Received 15th May 2025 , Accepted 19th June 2025

First published on 26th June 2025


Abstract

The phytochemical investigation of the EtOAc-soluble extract of the rhizomes of Curcuma zedoaria (Berg.) Roscoe led to the isolation of five labdane-type diterpenes, including a previously undescribed norditerpene, zedolabdin A (CZ1), and four known compounds (CZ2–CZ5). The structures of these compounds were elucidated using NMR, HR-ESI-MS, and IR spectroscopy, supported by comparisons with literature data. The anti-α-glucosidase evaluation revealed that all compounds exhibited potent inhibitory activity, with zerumin (CZ3) and coronarin C (CZ4) displaying the most potent inhibition, achieving IC50 values of 6.2 μM and 3.0 μM, respectively, significantly lower than the positive control, acarbose (IC50 = 190.6 μM). Molecular docking and dynamics studies identified coronarin C (CZ4) and zedolabdin A (CZ1) as the most promising candidates for α-glucosidase inhibition, exhibiting strong interactions and structural stability. In silico ADMET and toxicity predictions indicated that CZ1 and CZ4 had favorable safety and pharmacokinetic profiles, whereas CZ2 and CZ3 posed higher toxicity risks, with CZ3 also showing potential CYP3A4 inhibition. These findings suggest that CZ1 and CZ4 hold significant potential as novel α-glucosidase inhibitors (AGIs), supporting their further development as safe and effective antidiabetic agents. Moreover, the structural features of CZ1, particularly its hydrogen bonding and hydrophobic interactions, contribute to its enhanced binding affinity and stability within the enzyme's active site. Similarly, CZ4's favorable interactions and pharmacokinetic properties reinforce its potential as a promising AGI candidate, warranting further optimization for drug development.


Introduction

Type 2 diabetes mellitus (T2DM) is a persistent metabolic disorder characterized by insulin resistance and inadequate insulin production, resulting in elevated glucose levels in the bloodstream.1 Effective postprandial glucose control is essential for managing T2DM, and α-glucosidase inhibitors (AGIs) are commonly used to address this.2,3 These glycosidase enzymes are found on the brush border membrane of the small intestine, responsible for catalysing the hydrolysis of α-glycosidic bonds in carbohydrates from α-amylase-digested starch, breaking them down into monosaccharides for absorption in the intestine.4 AGIs function by blocking the α-glucosidase, which delays the digestion and absorption of carbohydrates, thereby reducing rapid glucose spikes after meals.1

α-Glucosidases are generally categorized into two main groups, GH-family 13 and 31, based on their sequence similarity. The enzyme's catalytic GH-31 domain (residues 334–779) is conserved, while a variable loop from the N-terminal domain (residues 271–288) plays a role in shaping the substrate binding site.5 Previous studies have focused on the inhibition of α-glucosidase through the docking of diterpenoids using a homology model constructed from the α-glucosidase sequence. This analysis revealed that the 18,19-γ-lactone forms a water-mediated hydrogen bond with H245, while the diterpene structure interacts with a hydrophobic surface within a five-residue binding pocket.6 Despite the availability of several AGIs, many are associated with side effects, highlighting the need for new, safer compounds with enhanced efficacy.

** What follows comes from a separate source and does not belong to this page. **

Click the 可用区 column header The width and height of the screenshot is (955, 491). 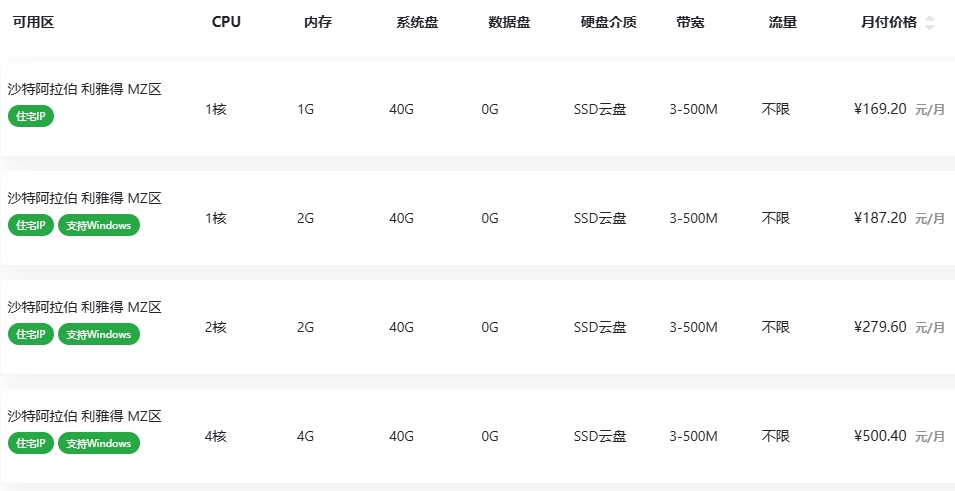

Although in vitro assays to evaluate AGIs are well-established and crucial in drug development, the gap between in vitro findings and the development of drug candidates remains significant. From preliminary studies to a compound's commercial and clinical use, it often spans over a decade and incurs costs exceeding $1 billion.7 Moreover, statistics reveal that a significant proportion of drug candidates fail during development, primarily due to toxicity concerns and, most critically, a lack of clinical efficacy.8,9 Current computational tools extend beyond activity prediction to include the assessment of absorption, distribution, metabolism, excretion, and toxicity (ADMET) profiles of compounds. These predictions are instrumental in identifying compounds with favorable pharmacokinetic and safety profiles, reducing the risk of late-stage failures. By integrating virtual screening, a process that uses computer simulations to identify potential drug candidates, with ADMET predictions, researchers can prioritize compounds for subsequent in vitro and in vivo studies, streamlining the selection process and enhancing the efficiency of drug discovery pipelines.10,11 Furthermore, computational tools enable to predict natural compound interactions with drug targets, providing valuable insights into how specific functional groups or structural motifs contribute to biological activity.12,13

Curcuma zedoaria (Berg.) Roscoe, commonly known as “Nghệ đen” in Vietnam, is a member of the Zingiberaceae family and has a long-standing history of medicinal use. The rhizomes of C. zedoaria are traditionally used in folk remedies to treat gastrointestinal issues, including bloating, indigestion, and gastritis.14,15 This plant has gained recognition for its bioactive compounds, particularly sesquiterpenoids and diterpenoids.16–19 Among the diterpenoids, labdane-type compounds are noteworthy for their broad pharmacological activities, including anti-inflammatory,20 antimicrobial,21 and cytotoxic effects.22 However, their potential as AGIs has not been fully explored. Given the therapeutic importance of AGIs in managing postprandial glucose levels, investigating labdane-type diterpenoids from C. zedoaria could lead to the identification of novel bioactive compounds for the development of new antidiabetic therapies.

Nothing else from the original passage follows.